We need to impose a much stronger assumption to establish monotonicity in channel state. See Exercise 9.1.

Exercises

Exercise 9.1 Suppose that the channel state \(\{S_t\}_{t \ge 1}\) is an i.i.d. process. Then prove that for all time \(t\) and queue state \(x\), there is an optimal strategy \(π^*_t(x,s)\) which is decreasing in channel state \(s\).

Notes

The mathematical model of power-delay trade-off is taken from Berry (2000), where the monotonicty results were proved using first principles. More detailed characterization of the optimal transmission strategy when the average power or the average delay goes to zero are provided in Berry and Gallager (2002) and Berry (2013). A related model is presented in Ding et al. (2016). A slight generalization of this model is also considered in Fu and Schaar (2012) where monotonicty in the queue state is stablished.

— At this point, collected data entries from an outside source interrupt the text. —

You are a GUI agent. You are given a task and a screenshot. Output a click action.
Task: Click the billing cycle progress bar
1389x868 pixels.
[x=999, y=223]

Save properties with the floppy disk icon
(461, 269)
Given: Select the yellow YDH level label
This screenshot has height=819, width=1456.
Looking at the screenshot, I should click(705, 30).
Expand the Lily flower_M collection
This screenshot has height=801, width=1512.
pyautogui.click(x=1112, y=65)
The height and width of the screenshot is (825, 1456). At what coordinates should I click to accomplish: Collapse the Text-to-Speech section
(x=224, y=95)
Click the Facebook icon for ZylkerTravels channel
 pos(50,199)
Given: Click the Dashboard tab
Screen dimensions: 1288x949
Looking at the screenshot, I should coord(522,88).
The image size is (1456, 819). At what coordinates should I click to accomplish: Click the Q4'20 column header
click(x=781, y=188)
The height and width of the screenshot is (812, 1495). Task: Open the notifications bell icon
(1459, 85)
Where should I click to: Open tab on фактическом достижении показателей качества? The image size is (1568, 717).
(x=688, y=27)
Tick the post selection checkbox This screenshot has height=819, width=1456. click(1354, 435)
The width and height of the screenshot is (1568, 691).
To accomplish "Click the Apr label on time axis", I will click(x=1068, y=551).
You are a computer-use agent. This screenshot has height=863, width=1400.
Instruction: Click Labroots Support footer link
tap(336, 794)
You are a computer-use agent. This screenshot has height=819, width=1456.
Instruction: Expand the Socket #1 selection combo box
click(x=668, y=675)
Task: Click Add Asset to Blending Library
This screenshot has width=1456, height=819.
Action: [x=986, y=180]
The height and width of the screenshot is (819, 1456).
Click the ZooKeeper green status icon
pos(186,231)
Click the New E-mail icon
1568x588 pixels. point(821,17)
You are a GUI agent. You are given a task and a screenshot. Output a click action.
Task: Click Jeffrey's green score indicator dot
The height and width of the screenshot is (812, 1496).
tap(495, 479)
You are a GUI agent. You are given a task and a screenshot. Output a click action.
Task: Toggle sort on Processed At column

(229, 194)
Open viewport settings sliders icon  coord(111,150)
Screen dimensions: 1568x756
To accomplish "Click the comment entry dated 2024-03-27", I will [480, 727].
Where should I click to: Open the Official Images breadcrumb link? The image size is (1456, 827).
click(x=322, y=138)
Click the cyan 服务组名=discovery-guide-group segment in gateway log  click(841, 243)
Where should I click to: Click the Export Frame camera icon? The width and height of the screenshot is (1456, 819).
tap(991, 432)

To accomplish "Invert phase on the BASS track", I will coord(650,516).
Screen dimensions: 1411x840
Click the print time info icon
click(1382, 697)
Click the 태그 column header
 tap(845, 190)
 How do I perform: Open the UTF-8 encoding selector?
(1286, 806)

For a broader overview of power-delay trade offs in wireless communication, see Berry et al. (2012) and Yeh (2012).

The remark after Lemma 9.4 shows the difficulty in establishing monotonicity of optimal policies for a multi-dimensional state space. In fact, sometimes even when monotonicity appears to be intuitively obvious, it may not hold. See Sayedana and Mahajan (2020) for an example. For general discussions on monotonicity for multi-dimensional state spaces, see Topkis (1998) and Koole (2006). As an example of using such general conditions to establish monotonicity, see Sayedana et al. (2020).